La verdad que despertó del coma
El silencio de la sala se volvió insoportable cuando Laura confrontó directamente a Javier frente al personal médico. «Sabemos lo que le hiciste al arnés de Diego en la base», sentenció con voz firme. El rostro de Javier pasó de la soberbia al pánico absoluto. Sabiéndose acorralado, intentó abalanzarse sobre el monitor para desconectar los cables de soporte vital por la fuerza, gritando que él tenía el control legal de la situación.
Roco reaccionó al instante. Con la agilidad de su entrenamiento militar, el pastor alemán saltó, interponiéndose entre el agresor y la máquina, acorralando a Javier contra la pared con un ladrido atronador que resonó en todo el ala del hospital. En medio del caos, un sonido agudo comenzó a emitirse desde el monitor cardíaco. Las pulsaciones de Diego se dispararon de golpe.

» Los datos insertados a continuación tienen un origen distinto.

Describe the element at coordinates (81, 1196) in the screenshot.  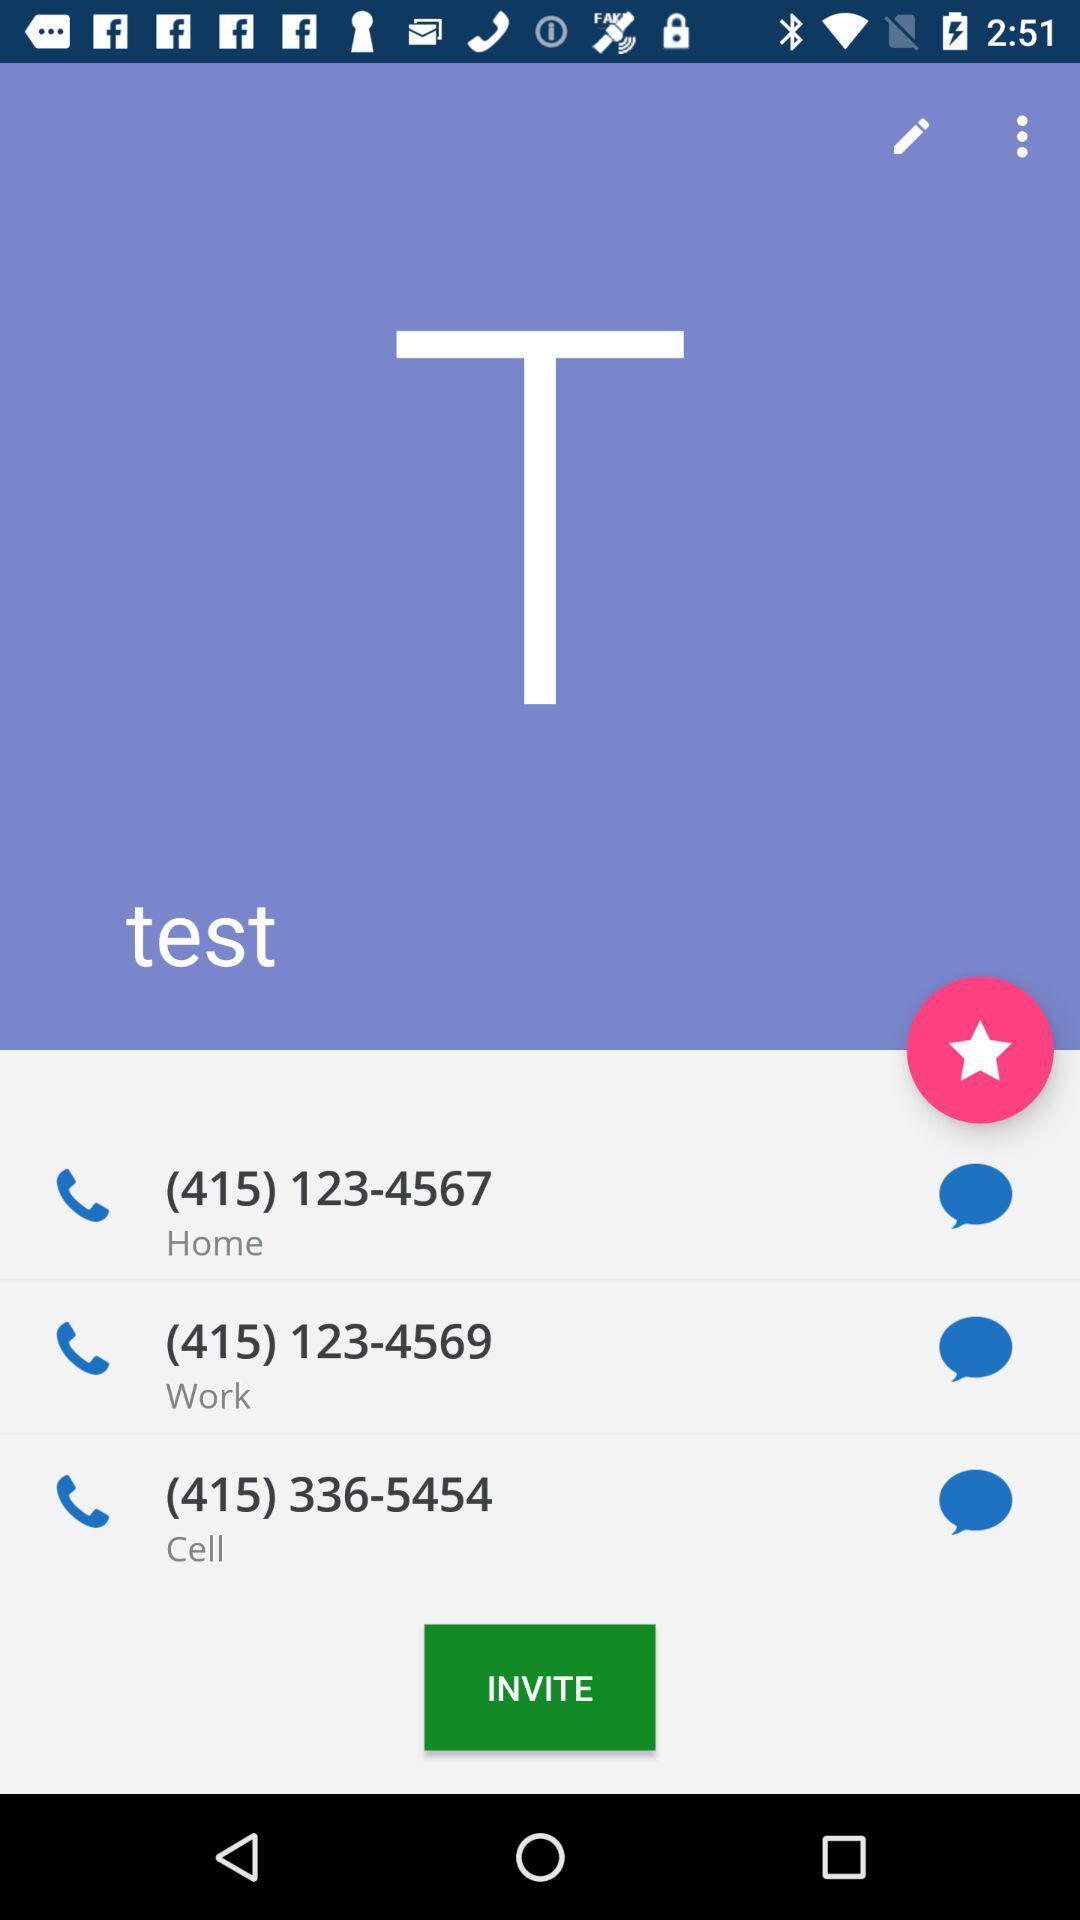
I see `calling` at that location.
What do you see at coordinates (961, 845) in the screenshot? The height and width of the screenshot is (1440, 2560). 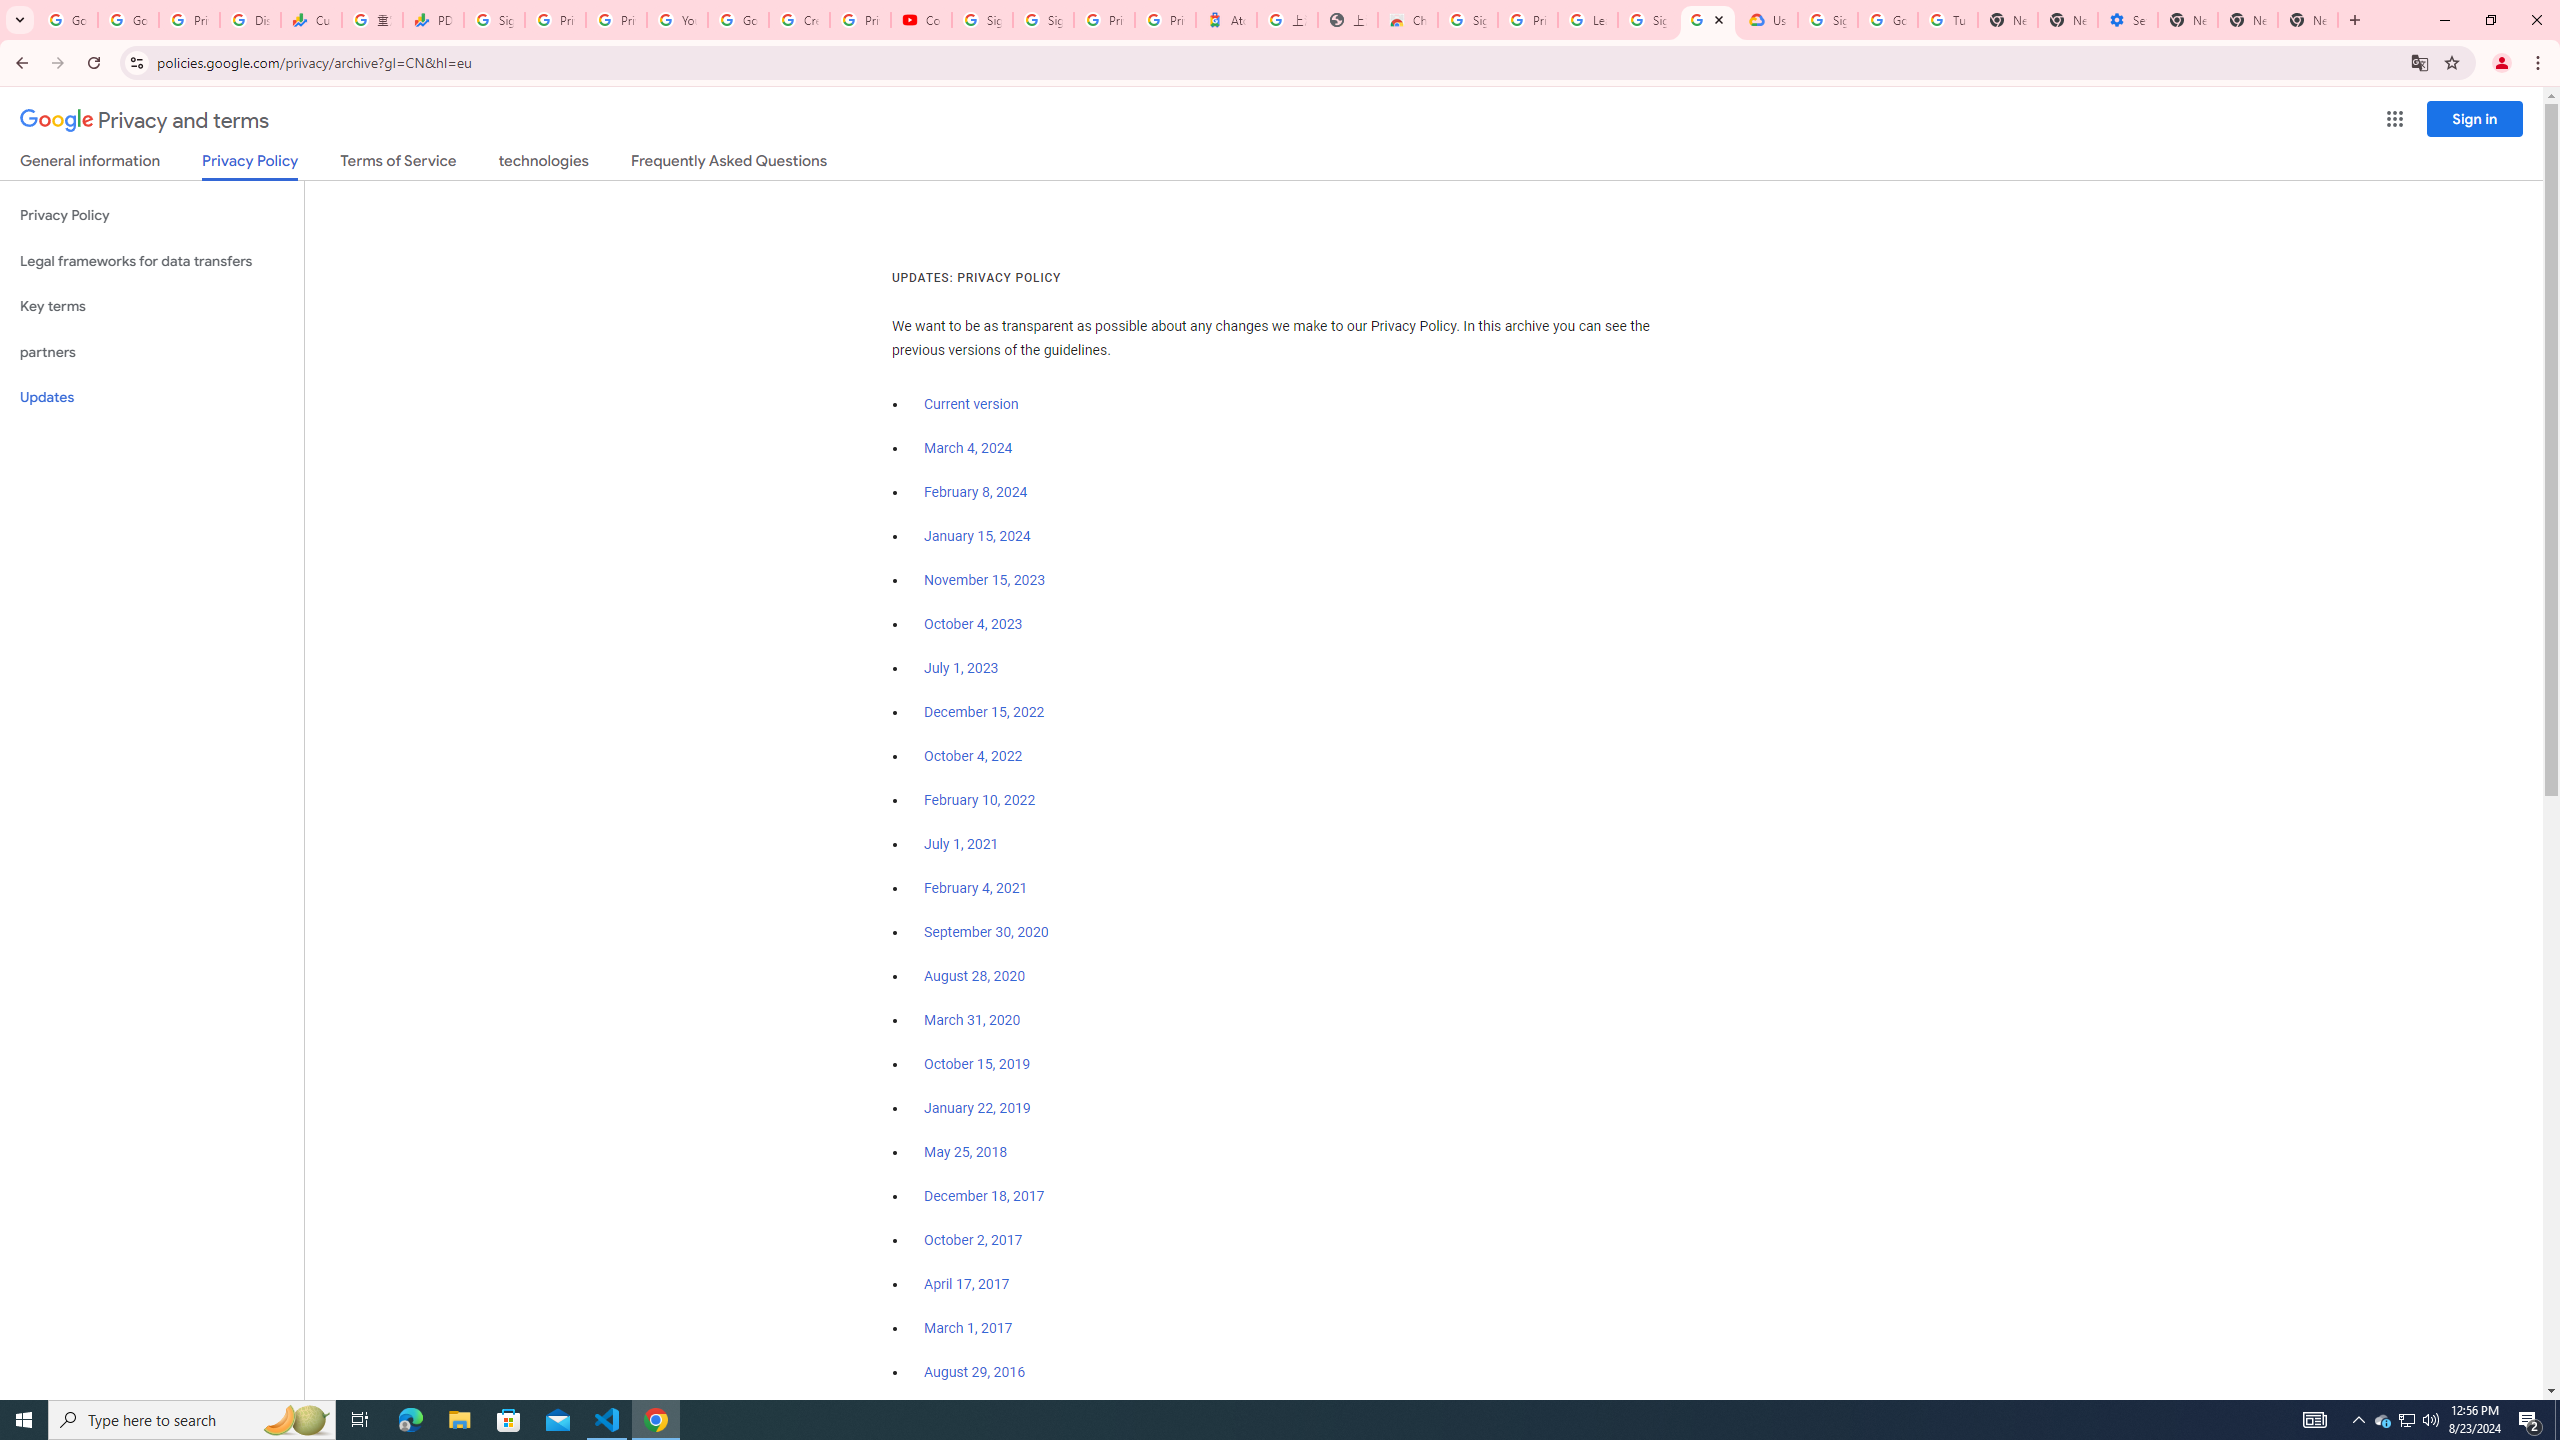 I see `'July 1, 2021'` at bounding box center [961, 845].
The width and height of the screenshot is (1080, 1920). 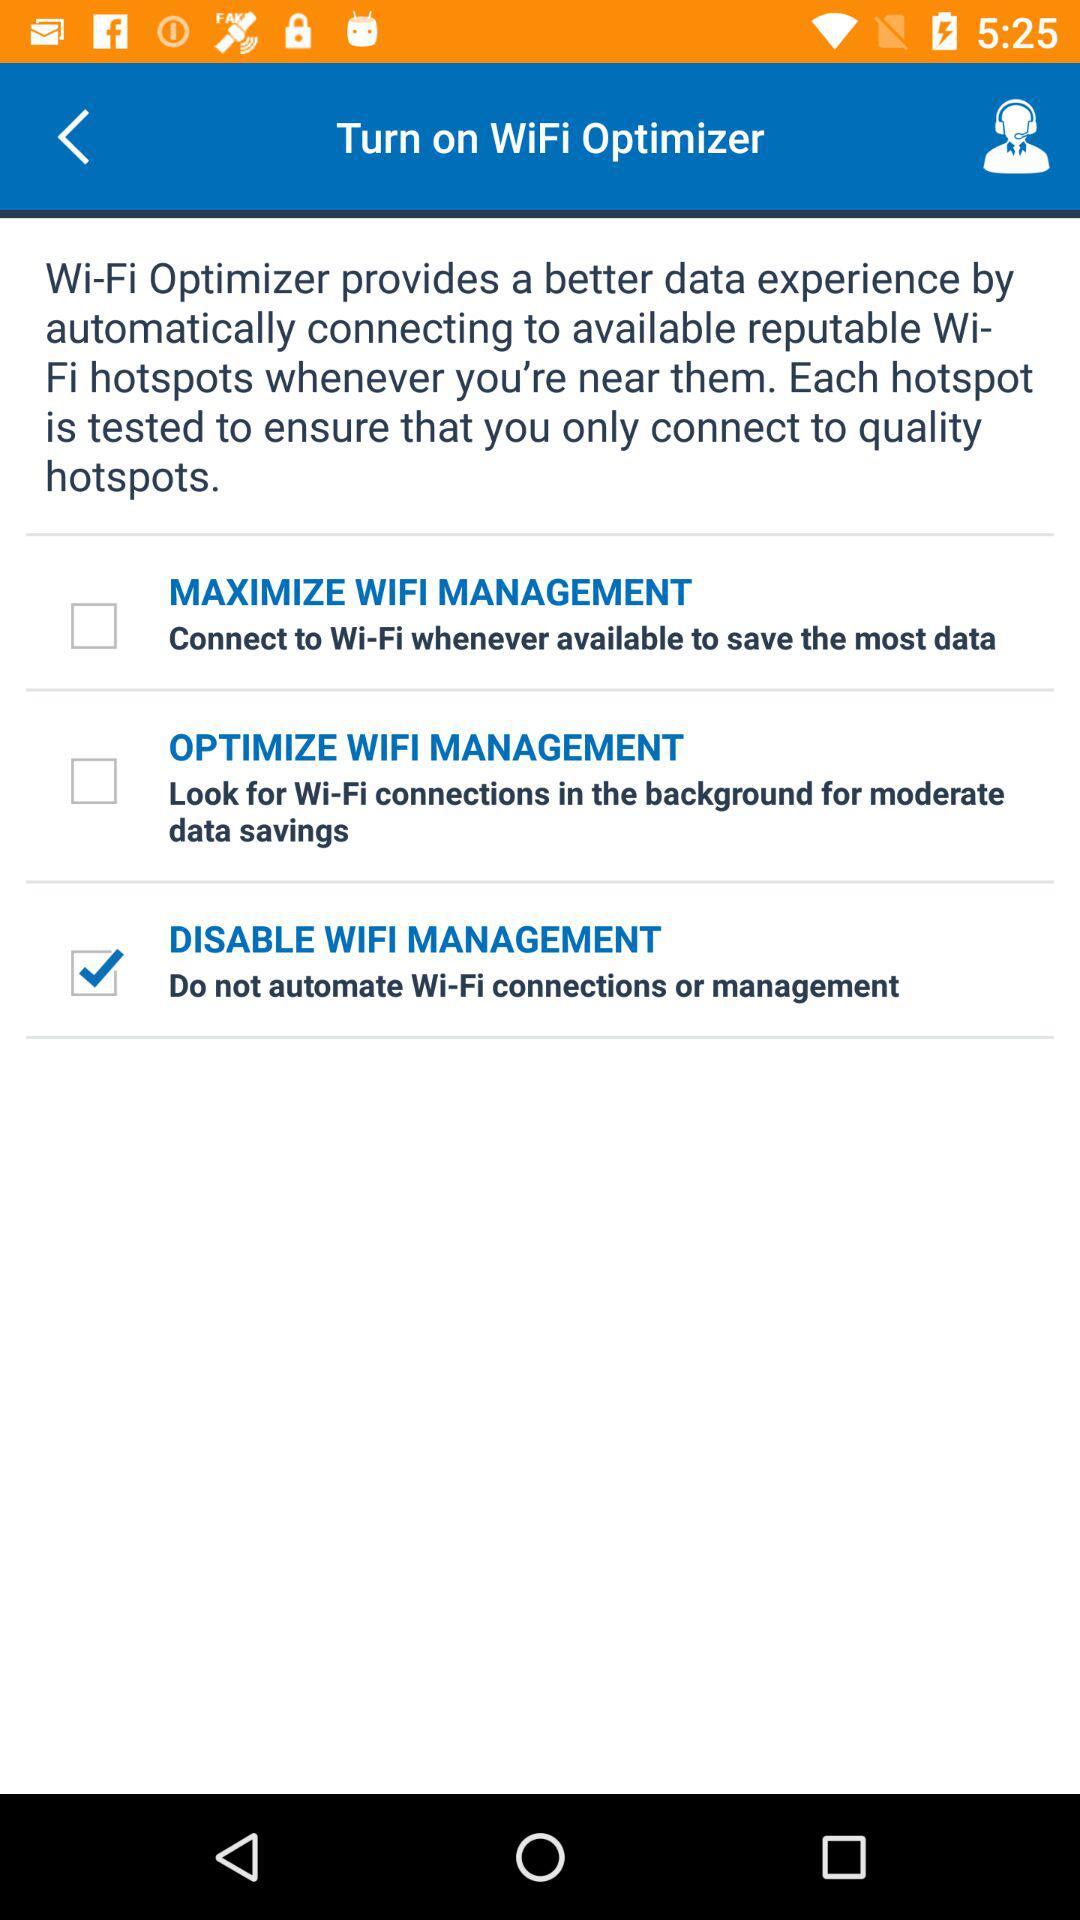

Laura corrió hacia el paciente, temiendo lo peor. Roco dejó de presionar a Javier y regresó al lado de Diego, lamiendo frenéticamente su mano derecha. Fue en ese preciso instante cuando ocurrió el milagro. Los dedos del sargento se contrajeron, aferrándose con fuerza al pelaje de su fiel compañero. Diego abrió lentamente los ojos, fijos en su hermano traidor.
—Te... escuché, Javier —susurró Diego con voz ronca pero cargada de una fuerza inquebrantable—. El arnés... tú lo tocaste.
La puerta del box se abrió de golpe y varios agentes de la policía militar, alertados previamente por Laura, entraron para detener a Javier, quien no opuso resistencia, completamente derrotado por la verdad. Semanas después, Diego salió del hospital caminando por su propio pie, con Roco marchando orgulloso a su lado.
La lealtad inquebrantable de un animal no solo salvó la vida de un soldado en el campo de batalla, sino que desenmascaró la traición más oscura en el lugar donde se suponía que debía reinar el amor familiar.